(PROBLEM TO WORK ON)
Will you copy the whole Oldsmobile piece below, word for word?

(SOURCE DOCUMENT)
^^^^

Crazy Euro Car Boy's First Oldsmobile

You told us about your first Oldsmobiles. Our turn now: before becoming smitten with Lamborghinis and Zondas, our crazy Euro car boy did something very un-European—he spent his formative years in an Oldsmobile.

In January of 1981, my parents packed up their possessions—which included a 5-month-old kid yet to become a car boy—and set out west from the Hungarian city of Szeged to fly all the way to Washington, D.C. We were people from the satellite of an evil empire yet welcomed kindly, in spite of the total sum of 25 American dollars burning a hole in my parents' pockets, the maximum amount allowed for export by the Communist state when you left the country.

I have no memories. We settled in the Maryland suburb of Rockville, I was sent to a municipal pool to float with American neonates and my dad went to work at the National Cancer Institute to probe the secret life of bacteria.

Then we got a car.

^^^^

(DATA EXTRACTS)

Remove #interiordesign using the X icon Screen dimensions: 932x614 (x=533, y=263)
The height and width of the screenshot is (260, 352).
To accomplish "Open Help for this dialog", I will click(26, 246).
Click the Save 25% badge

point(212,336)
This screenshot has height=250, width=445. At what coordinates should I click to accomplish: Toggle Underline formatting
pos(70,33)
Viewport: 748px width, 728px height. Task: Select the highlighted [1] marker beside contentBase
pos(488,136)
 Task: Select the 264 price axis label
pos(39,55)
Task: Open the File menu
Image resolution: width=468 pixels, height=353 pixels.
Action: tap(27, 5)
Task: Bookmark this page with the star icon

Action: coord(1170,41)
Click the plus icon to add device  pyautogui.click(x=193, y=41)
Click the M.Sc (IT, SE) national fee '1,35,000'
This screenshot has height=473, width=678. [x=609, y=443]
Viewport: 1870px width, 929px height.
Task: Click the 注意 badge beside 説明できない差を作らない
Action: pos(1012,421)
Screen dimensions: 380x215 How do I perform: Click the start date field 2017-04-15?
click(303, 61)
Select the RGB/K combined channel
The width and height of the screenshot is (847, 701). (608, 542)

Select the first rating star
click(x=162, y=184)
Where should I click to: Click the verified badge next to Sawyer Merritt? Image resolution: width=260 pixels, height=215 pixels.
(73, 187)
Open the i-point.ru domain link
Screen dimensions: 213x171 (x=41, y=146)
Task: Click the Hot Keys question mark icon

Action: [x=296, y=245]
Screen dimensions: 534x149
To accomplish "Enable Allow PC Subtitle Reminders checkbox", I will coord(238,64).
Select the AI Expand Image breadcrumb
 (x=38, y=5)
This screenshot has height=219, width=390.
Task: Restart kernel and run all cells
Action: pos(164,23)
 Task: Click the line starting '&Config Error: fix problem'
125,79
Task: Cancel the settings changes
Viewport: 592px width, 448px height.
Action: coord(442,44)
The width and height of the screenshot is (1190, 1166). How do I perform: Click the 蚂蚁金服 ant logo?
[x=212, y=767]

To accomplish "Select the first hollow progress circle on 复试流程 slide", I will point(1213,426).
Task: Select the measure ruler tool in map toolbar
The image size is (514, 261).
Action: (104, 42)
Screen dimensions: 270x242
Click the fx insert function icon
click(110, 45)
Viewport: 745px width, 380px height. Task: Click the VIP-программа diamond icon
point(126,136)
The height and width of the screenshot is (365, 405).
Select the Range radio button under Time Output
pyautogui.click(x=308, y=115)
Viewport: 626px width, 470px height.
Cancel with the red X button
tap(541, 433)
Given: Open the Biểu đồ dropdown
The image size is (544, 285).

^^^^

(YOUR SOLUTION)
Crazy Euro Car Boy's First Oldsmobile

You told us about your first Oldsmobiles. Our turn now: before becoming smitten with Lamborghinis and Zondas, our crazy Euro car boy did something very un-European—he spent his formative years in an Oldsmobile.

In January of 1981, my parents packed up their possessions—which included a 5-month-old kid yet to become a car boy—and set out west from the Hungarian city of Szeged to fly all the way to Washington, D.C. We were people from the satellite of an evil empire yet welcomed kindly, in spite of the total sum of 25 American dollars burning a hole in my parents' pockets, the maximum amount allowed for export by the Communist state when you left the country.

I have no memories. We settled in the Maryland suburb of Rockville, I was sent to a municipal pool to float with American neonates and my dad went to work at the National Cancer Institute to probe the secret life of bacteria.

Then we got a car.